This issue pulls together a valuable assortment of ideas and observations from research teams working with a variety of measurement feedback systems (MFS) to guide clinical care, while confronting and studying both the human and technological implementation challenges. Their collective insights paint a complicated picture that documents both promises and challenges associated with MFS. In our own efforts to improve service delivery in children’s mental health systems over the past 15 years, we have both used and developed such systems, and have thus encountered both the good and the bad firsthand. In the context of these papers, we would like to offer some general insights for consideration as the field moves forward.

Many of these insights concern the basic relation between technology and decision making. Technology generally does what we tell it to do, and thus not surprisingly, early developments in health information technology (HIT) managed the most essential and best-understood processes in health care systems, including utilization, billing, and documentation. These were the questions the field had to ask in order to function: who was seen when for what reason, and how it was paid for? But more recently, there has been a focus on the more complex questions we want to ask to guide clinical care: What treatments approaches are we using? Are they helping? What should we do when they are not? In hindsight, many of these questions were naively ambitious on our part, which may explain why they were often met with such equivocal answers as “22 sessions of individual therapy” or “30 days of residential,” along with the associated billing codes.

Thanks to a growing vanguard of thinkers, answering the clinically interesting questions is getting closer to a common reality. But precisely because technology does what we tell it to do, this function of HIT will not fully mature until we have better articulated the complex information models that underlie it. We can think of these latter questions as belonging to the domain of clinical decision support, as shown in Fig. 1. Note that there are many strategies to support decision making that don’t involve HIT (e.g., supervisor recommendations, use of a treatment manual), and there are many functions of HIT that don’t involve supporting clinical decision making (e.g., documentation, service authorization, scheduling).

Fig. 1
figure 1

Measurement feedback systems in the context of health information technology and clinical decision support. MFS measurement feedback systems

At this intersection lies a tremendous set of possibilities and opportunities, within which MFS serves a specific function. As the figure implies, although we believe there is much to explore within the context of MFS development—which entails a human-technology interaction defined by a user receiving measurement information in the form of a report or an alert (e.g., Bickman 2008)—there is even more work to be done within the broader context defined by the intersection of technology and clinical decision making (Fig. 1, shaded region). In this regard, we prefer a metaphor of telecommunication (or an interactive workspace), which suggests collaboration, communication, reasoning, interaction, and even design. Such systems of course can feed back information, but they should also be able to feed forward information to guide action (e.g., setting expectations for what should happen next, exploring “what if’s”).

As Bickman et al. (2014) suggest in their “final coda,” although the technology may be important, it should operate in the service of decision support. In our metaphor, we know that a telephone conference call must not drop participants and must be free of background noise, but its participants will also benefit from having an agenda, speaking a common language, knowing who else is on the call, having their thoughts organized, and sharing similar goals for their meeting. Thus, better articulation of the work processes to be supported on the “decision side” of the figure is prerequisite to any technology that could ultimately better serve those processes.

▶ [Study material]:
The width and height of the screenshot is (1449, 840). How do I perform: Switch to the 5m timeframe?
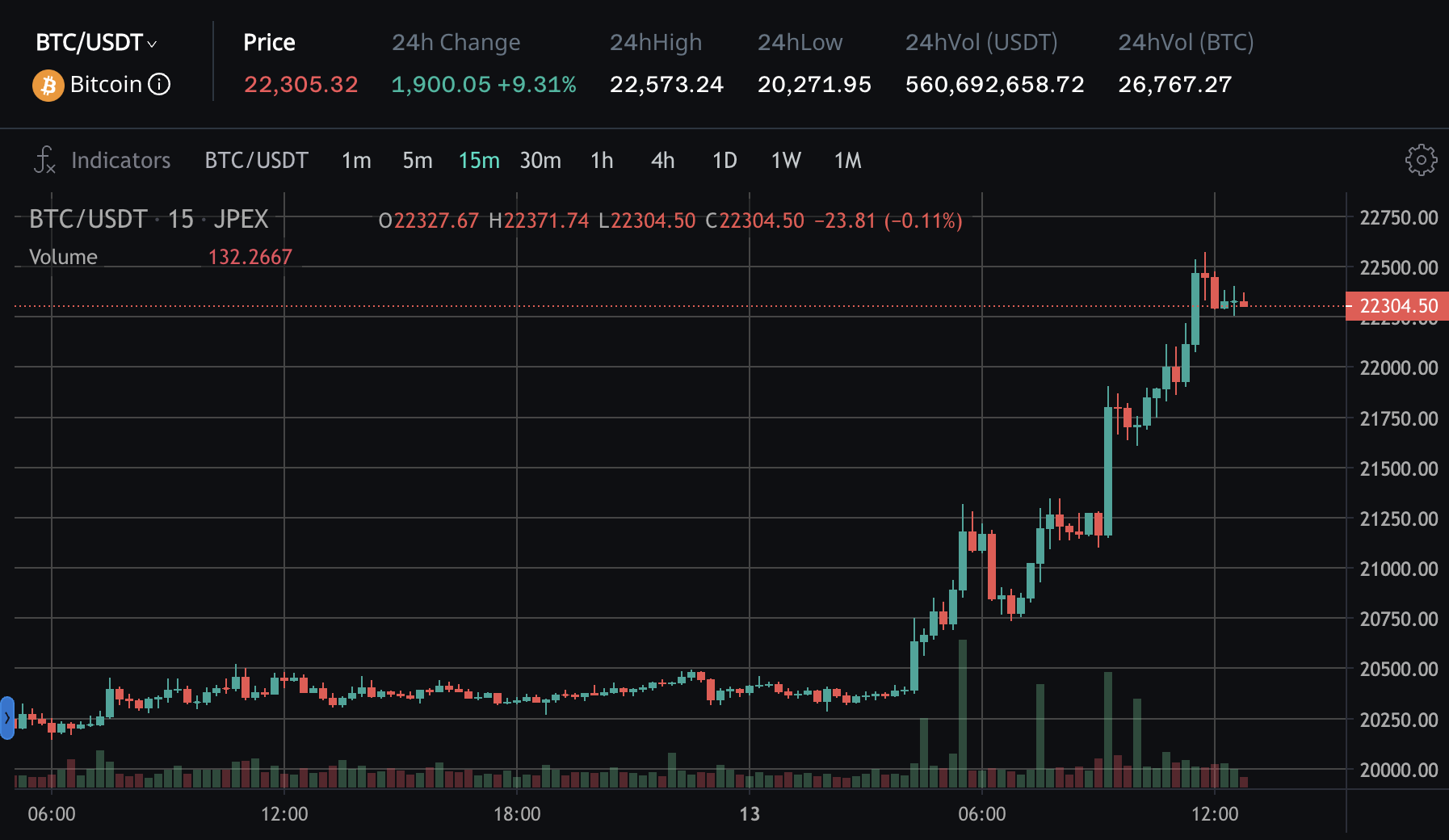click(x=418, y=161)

* * *

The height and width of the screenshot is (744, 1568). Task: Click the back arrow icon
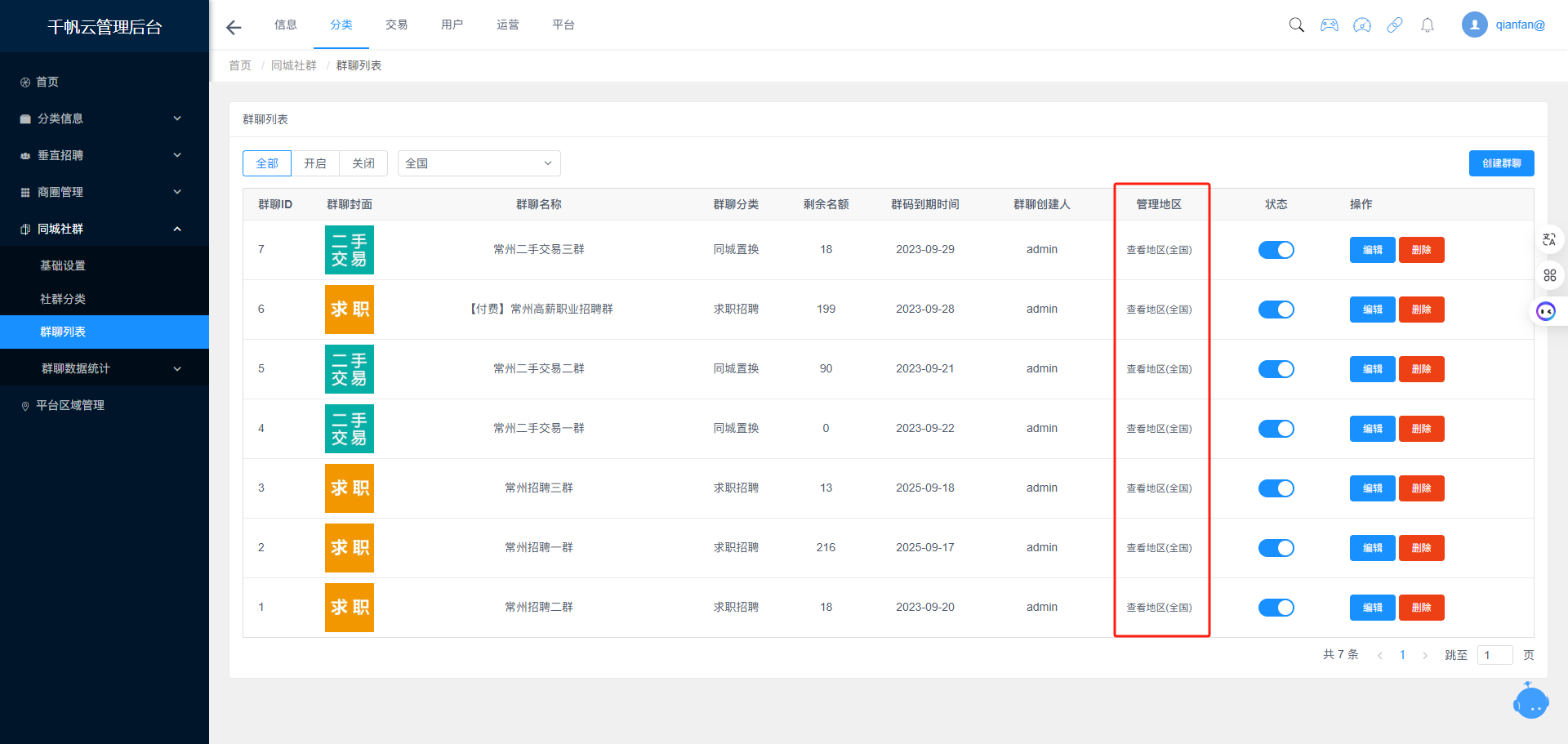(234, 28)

* * *

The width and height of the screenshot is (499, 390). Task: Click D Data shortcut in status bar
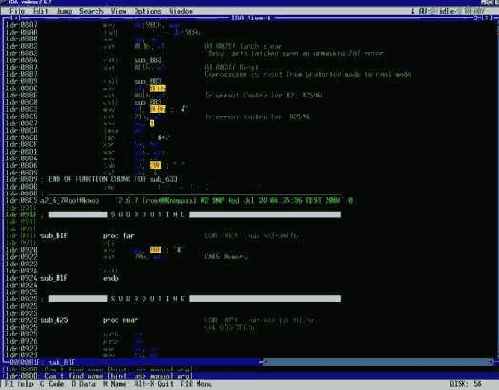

▶ [What to do]:
A) In the commentary on measurement feedback systems, what metaphor do the authors say they prefer?
B) Translate this sentence from the commentary on measurement feedback systems into Spanish: "Their collective insights paint a complicated picture that documents both promises and challenges associated with MFS."
C) Go on with the commentary on measurement feedback systems from its final sentence.

▶ [Answers for this exercise]:
A) A metaphor of telecommunication, or an interactive workspace.

B) Sus ideas colectivas pintan un panorama complicado que documenta tanto las promesas como los desafíos asociados con los MFS.

C)
There is another matter, not represented in Fig. 1, involving the human implementation challenges that arise once appropriate technologies are developed. For example, Gleacher et al. (2015) highlighted the key facilitating role of organizational leadership in achieving widespread use of the contextualized feedback system. Without such support, providers may mute the phone calls, or agencies may disconnect the phone service altogether, metaphorically speaking. This is but one of many examples that involve technology implementation issues rather than design issues (of course the two are inevitably connected in the real world; e.g., Higa-McMillan et al. 2011; Lyon et al. 2015; and in treatment contexts, design alone has been associated with implementation success; e.g., Palinkas et al. 2013, Southam-Gerow et al. 2014). Nevertheless, in the measurement feedback context, this issue’s authors provide considerable discussion of implementation, so we focus on a brief list of ideas relevant to clinical decision support and its broad intersection with technology, followed by a simple illustration. These ideas include considerations for sources of the evidence to be displayed, the value of exposing discrepancies between what has happened and what should or could happen, the types and configuration of evidence to be displayed (e.g., beyond progress rating alerts or plots) to allow users to impose a logic model on interpretation, the importance of automated translation of relevant ontologies (e.g., DSM diagnoses vs. elevated scales on a standardized symptom measure), and the creation of structures to facilitate communication and collaboration.

Multiple Evidence Bases

Daleiden and Chorpita (2005) outlined a model to coordinate and inform service delivery, which among other things described four core evidence bases relevant to decision-making: case-specific historical information, local aggregate evidence, general services research, causal mechanism research. These are outlined in Table 1, with reference to corresponding traditions or schools of thought as well as example questions addressed by each. In the current context of MFSs, there is a predominant emphasis on only one of these four sources of evidence—the case-specific history (but see Steinfeld et al. 2015, for examples of using local aggregate evidence in the form of departmental and system level reports). We feel much can be gained from coordinating a fuller set of relevant information from all four of the evidence bases, which gives us the ability to detect, consider, and act on knowledge that might otherwise remain out of view, lost in our decision-making “blind spots.”

Table 1 Four evidence bases relevant to clinical decision making (“Evidence-Based Services System Model”)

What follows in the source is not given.